Filme que rendeu a Ruben Östlund seu segundo triunfo na riviera francesa tem apuro estético, ambição narrativa e crítica social potente, o que lhe afigura como um dos mais ressonantes vencedores da Palma em anos
Por Reinaldo Glioche
Esqueça a famigerada cena do vômito coletivo! Ela é engraçada e dimensiona muitíssimo bem algumas das balizas morais, sociais e culturais que o sueco Ruben Östlund enseja com seu filme, mas “Triângulo da Tristeza” inspira muitas reflexões, gargalhadas, sorrisos marotos e ‘eurekas’ para além dela.
Östlund tem o brilho de mudar o ritmo de sua narrativa mais de uma vez sem prejudicar seu filme. Uma ousadia da qual poucos cineastas saem impunes. A fusão de tensão e humor é uma constante em “Triângulo da Tristeza”, a começar pela gag que abre o filme, dividido em três capítulos que abarcam justamente essa irrupções narrativas.

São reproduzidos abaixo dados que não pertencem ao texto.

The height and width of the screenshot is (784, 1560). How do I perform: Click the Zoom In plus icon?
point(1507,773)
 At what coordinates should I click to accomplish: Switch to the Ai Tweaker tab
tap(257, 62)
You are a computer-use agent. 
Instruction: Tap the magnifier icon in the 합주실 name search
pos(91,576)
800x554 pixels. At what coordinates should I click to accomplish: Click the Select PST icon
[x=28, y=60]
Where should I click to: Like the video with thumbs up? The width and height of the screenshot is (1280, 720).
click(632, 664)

O longa abre com essa zoação sobre a modelagem masculina e aproveita para situar a audiência das circunstâncias de Carl (Harris Dickinson), que já viu dias melhores na profissão e vive certa crise existencial no relacionamento com Yaya (Charbi Dean), que enxerga na relação apenas um outro job de influencer. A discussão entre eles sobre igualdade tendo como premissa a conta de um jantar é, desde já, um dos momentos mais inspirados do cinema de 2022.
É o trabalho de Yaya, que ganha mais do que Carl, como influencer que os leva ao cruzeiro capitaneado por Thomas, um impagável Woody Harrelson, um americano comunista angustiado “por ter demais” e que vive embriagado.
A insegurança de Carl em relação a Yaya será completamente ressignificada no ato final do filme, mas este é apenas um dos muitos méritos de “Triângulo da Tristeza”. O cineasta não se furta a observar as gangorras dos jogos de poder e as ironias, nem sempre óbvias, mas que seu olhar cínico potencializa, da vida. É nesse compasso que uma brincadeira com pensatas marxistas e capitalistas se torna um dos grandes ativos de um filme cheio de profundas reminiscências.
Embora seja conduzido como uma comédia satírica, com uma bússola sempre em riste, “Triângulo da Tristeza” ostenta comentários – sejam eles políticos ou humanistas – firmes, consistentes e, por vezes, desestabilizadores. É uma das obras de arte mais impactantes do ano. Por sua inteligência, por seu zeitgeist, mas fundamentalmente por tratar tudo isso com a devida inquietação.